The Seafarer Shortage: Lost and Found

Whatever happened to the desperate seafarer shortage shipping was jumping up and down about just two years ago?

When I hear the industry, their spin is that the recession is what happened, and that shortage concerns will rise again once the global economy stabilises. That is a lie.  Or, rephrasing the last sentence more charitably, those who say this are either clueless, incompetent or malign. Either they do not know (remember that they failed to predict demand even two years ahead last time.) Or, they know everything and promote the myth to try to flood the market with mariners that they will not pay an extra dime for.

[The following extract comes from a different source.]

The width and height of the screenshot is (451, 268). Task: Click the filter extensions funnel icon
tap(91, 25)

Let us take just the last two years. In 2009, a manning report put out by a leading British consultancy said that there would be a shortage of 33000 officers at sea in that year, and that this figure would reach 42700 by 2013. This despite the fact that, months earlier, the worst financial crisis since the Great Depression had already hit us. The single largest bankruptcy in US history -Lehmann Brothers, with 600 billion dollars in assets- had already happened. National governments were bailing out banks and stock and housing markets had tanked in many countries. People were already talking about sovereign default. Did the consultancy that threw out seafarer shortage numbers honestly think that an industry directly dependant on the health of the global economy would remain insulated by the mayhem instead of being badly hit by it? Forget a drop in manpower demand; their figures suggest some fancy extrapolation done based on airy-fairy projections made during the boom years of the mid 2000's.

If this columnist could recognise the warning signs in June 2008 (Monster's Maritime Ball, followed by another piece 'Preparing for the end of the boom' in September, both published here), why is it that an internationally known and respected consultancy, with massive resources at its disposal, was blind? Were they incompetent, clueless or malignant?

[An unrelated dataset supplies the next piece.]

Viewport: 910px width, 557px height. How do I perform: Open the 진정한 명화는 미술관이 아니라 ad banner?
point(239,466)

Similar numbers of seafarer shortage were disgorged by commercial entities across the shipping spectrum in those times. Educational and training establishments used them to lure teenagers into the dying profession. Shipmanagers used them to panic ship owners by projecting escalated salaries- and asking them to demand that their governments find a way to dramatically increase mariner numbers.  The fraud (or incompetence or malignancy or cluelessness) went all the way to the IMO, which launched a 'Go To Sea' campaign in November 2008 to attract entrants to the shipping industry. Three months later, at a BIMCO, ICS/ISF, INTERCARGO and INTERTANKO meeting under the Secretary-General on 30 March 2009- the so called 'Round Table'- everybody "agreed that the shortage of seafarers was the biggest issue for shipping and further agreed to intensify their efforts in support of this worthy cause."

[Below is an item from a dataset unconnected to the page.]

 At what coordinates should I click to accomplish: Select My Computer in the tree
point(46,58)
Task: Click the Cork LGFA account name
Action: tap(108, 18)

Biggest issue, eh? So alarming that the ITF announced just last month- two years later- that the International Bargaining Forum- made up of the ITF and the Joint Negotiating Group of employers- had met in Miami where, "the conclusion, which has been hard fought by both sides" resulted in this deal: Seafarers will be grudgingly given a 2% wage increase in 2012, with 2.5% and 3 % further increases in 2013 and 2014 respectively. Dave Heindel, Chair of the ITF Seafarers’ Section, said, probably defending the niggardly increments agreed upon, “The collapse in the world financial market has led to employers wanting to minimise their cost increases in difficult times and has put pressure on those who represent the seafarers to understand this financial situation."

Miami, eh? I wonder how much that jaunt cost per seafarer represented, and whether that 2% was a worthwhile outcome for anybody except the well-junketed members of the International Bargaining Forum itself.  Whatever, the IBF agreement shows me more clearly than fudged numbers ever will where the supply and demand game actually lies today.
Meanwhile, no ships will stop because we do not have enough certified bodies aboard. None did in the boom days, an excellent indication of the lies we were told, so none will now that the heydays have spectacularly ended.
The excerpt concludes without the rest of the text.